Text section ▸
****************
SILENCE. Many of these outbreaks could have been prevented. In Walkerton, town officials knew e. coli had been detected, but they failed to notify health officials–or the people in town–for a week. That week could have made all the difference, maybe even saved some lives.

* I don't like state and local governments crying that they don't have enough money to take care of their water systems. Earlier this year, the Washington, D.C.-based Water Infrastructure Network (WIN) issued a report calling on the federal government to spend billions of dollars on local water utilities because state and local governments can't afford to keep the systems running. But WIN fails to tell an important part of the story. According to a Wall Street Journal article last June, state and local governments are running unprecedented surpluses, amounting to $51 billion in 1999 and projected to be $60 billion this year.

I have a simple suggestion for the cities, towns and private developers that provide water service: If you don't want to be in this business, get out.

There are plenty of folks around who would love to own or operate your water system. Get professional leadership, make some tough decisions, maintain and upgrade your facilities and spend the necessary capital. Or get out of the business and bring in someone who wants to do it right. Believe me, I don't have much faith in mammoth utilities, but I have even less faith in smaller utilities that neglect essential services and refuse to protect their communities.

* I don't like policy makers ignoring the needs of millions of low-income Americans. You wouldn't know it from reading the financial pages, but there are millions of Americans who can't put enough food on the table and still afford to see a doctor. A recent US Census Bureau study found that more than 20 million Americans were living in poverty in 1999. Yet our policy makers and water utilities often pretend that these people don't exist.

POOR POLICY. This summer, US EPA published a proposed regulation for arsenic, paying lip service to the needs of low-income Americans. Many people can't afford to pay an extra $100 or $200 per year for water, and certainly not without proof of a real public health benefit. My analysis of the proposed rule shows that there would be at least 1.2 million people living in poverty whose water bills each would increase by more than $100 per year. Other analyses show that the health benefits of lowering the arsenic standard as much as EPA proposes would be nearly nonexistent.
****************
The data ▸

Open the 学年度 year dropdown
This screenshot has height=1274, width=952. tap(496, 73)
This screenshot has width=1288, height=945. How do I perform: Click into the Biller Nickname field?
****************
Brief 1 ▸
Answer these from the water utility text:
(a) How long did Walkerton town officials wait before notifying health officials or the people in town that e. coli had been detected?
(b) How large were state and local government surpluses in 1999, according to the Wall Street Journal article?
(c) How many Americans were living in poverty in 1999, according to the US Census Bureau study?
Brief 2 ▸ Continue the water utility text from the point where it ends.

Answer section 1 ▸
(a) A week.
(b) $51 billion.
(c) More than 20 million.

Answer section 2 ▸
Still, EPA wants our poorest citizens to spend money they don't have to achieve health benefits that don't exist. Yet, EPA claims that its proposal would have no impact on the affordability of water service because the median-income household could afford the cost of the rule. When will EPA and other policy makers realize that "median income" means that half the people are getting by on less? When will policy makers become sensitive to the trade-offs that low-income households must make that affect their health?

A report released last summer by the Iowa Dept. of Human Rights documented the tradeoffs that low-income families must make in order to pay for their utility bills. The bottom line: People go without food, medicine and medical care so they can pay their utility bills. When we ask low-income families to spend more money on drinking water, we directly harm their health. Are we making sure that the new arsenic regulation provides health benefits of a similar magnitude?

* Finally, I don't like being misled. Have the decency to tell us the truth. Tell us that you need to spend a lot of money to replace pipes that are 50 or 100 years old and failing. We can understand that; we know that nothing lasts forever. Tell us that the water isn't perfectly safe–nothing is–but you're working to make it better. And if you don't believe that the cost of a new regulation or construction project is worthwhile, be truthful with us and yourself–and have the guts to change it.


Scott J. Rubin is an attorney and consultant in Selinsgrove, Pa.,
who works exclusively on issues concerning public utilities.